[[ ENTRIES SHOWN, beginning ]]

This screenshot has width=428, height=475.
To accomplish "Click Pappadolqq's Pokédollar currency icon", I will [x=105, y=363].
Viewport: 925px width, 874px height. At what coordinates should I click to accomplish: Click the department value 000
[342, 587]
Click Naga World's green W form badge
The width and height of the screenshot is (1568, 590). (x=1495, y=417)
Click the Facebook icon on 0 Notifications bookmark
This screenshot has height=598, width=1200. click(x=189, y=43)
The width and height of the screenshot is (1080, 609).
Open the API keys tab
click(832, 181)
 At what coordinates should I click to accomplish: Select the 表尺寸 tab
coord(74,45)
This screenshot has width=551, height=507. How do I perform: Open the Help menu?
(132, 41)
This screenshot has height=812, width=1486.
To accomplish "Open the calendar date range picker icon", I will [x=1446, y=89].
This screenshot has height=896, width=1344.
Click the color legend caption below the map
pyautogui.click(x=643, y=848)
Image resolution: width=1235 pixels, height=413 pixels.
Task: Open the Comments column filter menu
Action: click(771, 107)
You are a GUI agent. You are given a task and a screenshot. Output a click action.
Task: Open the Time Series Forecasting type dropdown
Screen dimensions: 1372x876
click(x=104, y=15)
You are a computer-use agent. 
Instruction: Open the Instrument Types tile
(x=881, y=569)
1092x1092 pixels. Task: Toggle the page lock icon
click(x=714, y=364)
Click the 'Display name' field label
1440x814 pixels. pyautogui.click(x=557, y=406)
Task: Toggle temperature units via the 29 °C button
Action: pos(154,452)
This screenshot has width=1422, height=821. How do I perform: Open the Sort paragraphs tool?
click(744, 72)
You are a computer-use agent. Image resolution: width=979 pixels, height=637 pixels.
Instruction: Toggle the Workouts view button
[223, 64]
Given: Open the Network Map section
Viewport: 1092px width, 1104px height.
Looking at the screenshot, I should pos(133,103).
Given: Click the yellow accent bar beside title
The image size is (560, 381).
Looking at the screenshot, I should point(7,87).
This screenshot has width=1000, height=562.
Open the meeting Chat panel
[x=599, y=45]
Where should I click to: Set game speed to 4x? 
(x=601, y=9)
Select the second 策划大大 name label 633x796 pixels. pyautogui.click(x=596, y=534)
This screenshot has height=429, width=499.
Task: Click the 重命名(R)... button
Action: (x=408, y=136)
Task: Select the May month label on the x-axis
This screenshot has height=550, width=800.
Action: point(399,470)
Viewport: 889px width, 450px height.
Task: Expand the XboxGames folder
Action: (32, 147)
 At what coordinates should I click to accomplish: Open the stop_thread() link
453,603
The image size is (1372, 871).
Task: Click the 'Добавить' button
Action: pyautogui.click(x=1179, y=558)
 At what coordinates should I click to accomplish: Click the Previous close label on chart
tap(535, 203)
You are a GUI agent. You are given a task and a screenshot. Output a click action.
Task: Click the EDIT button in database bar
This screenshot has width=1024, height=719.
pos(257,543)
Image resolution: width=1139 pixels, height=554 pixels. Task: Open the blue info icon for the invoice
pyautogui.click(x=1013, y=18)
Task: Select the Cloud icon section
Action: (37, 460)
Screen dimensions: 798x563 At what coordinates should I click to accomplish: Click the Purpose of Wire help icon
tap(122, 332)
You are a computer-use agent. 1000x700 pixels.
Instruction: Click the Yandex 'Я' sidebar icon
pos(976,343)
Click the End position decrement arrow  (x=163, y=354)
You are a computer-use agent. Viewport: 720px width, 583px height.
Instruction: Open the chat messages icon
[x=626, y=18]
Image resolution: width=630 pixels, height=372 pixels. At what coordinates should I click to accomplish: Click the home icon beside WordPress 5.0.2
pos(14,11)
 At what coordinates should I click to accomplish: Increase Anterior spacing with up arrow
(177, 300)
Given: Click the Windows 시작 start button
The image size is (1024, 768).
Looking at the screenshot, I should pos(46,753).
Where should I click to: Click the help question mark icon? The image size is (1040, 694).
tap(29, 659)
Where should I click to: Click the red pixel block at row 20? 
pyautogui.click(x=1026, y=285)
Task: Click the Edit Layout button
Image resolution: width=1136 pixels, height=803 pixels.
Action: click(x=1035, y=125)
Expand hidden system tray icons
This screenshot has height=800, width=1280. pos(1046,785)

[[ ENTRIES SHOWN, end ]]

AIM OF THE EXERCISE: Go through the entries and copy every line that has "will".

WRITTEN ANSWER:
To accomplish "Click Pappadolqq's Pokédollar currency icon", I will [x=105, y=363].
To accomplish "Open the calendar date range picker icon", I will [x=1446, y=89].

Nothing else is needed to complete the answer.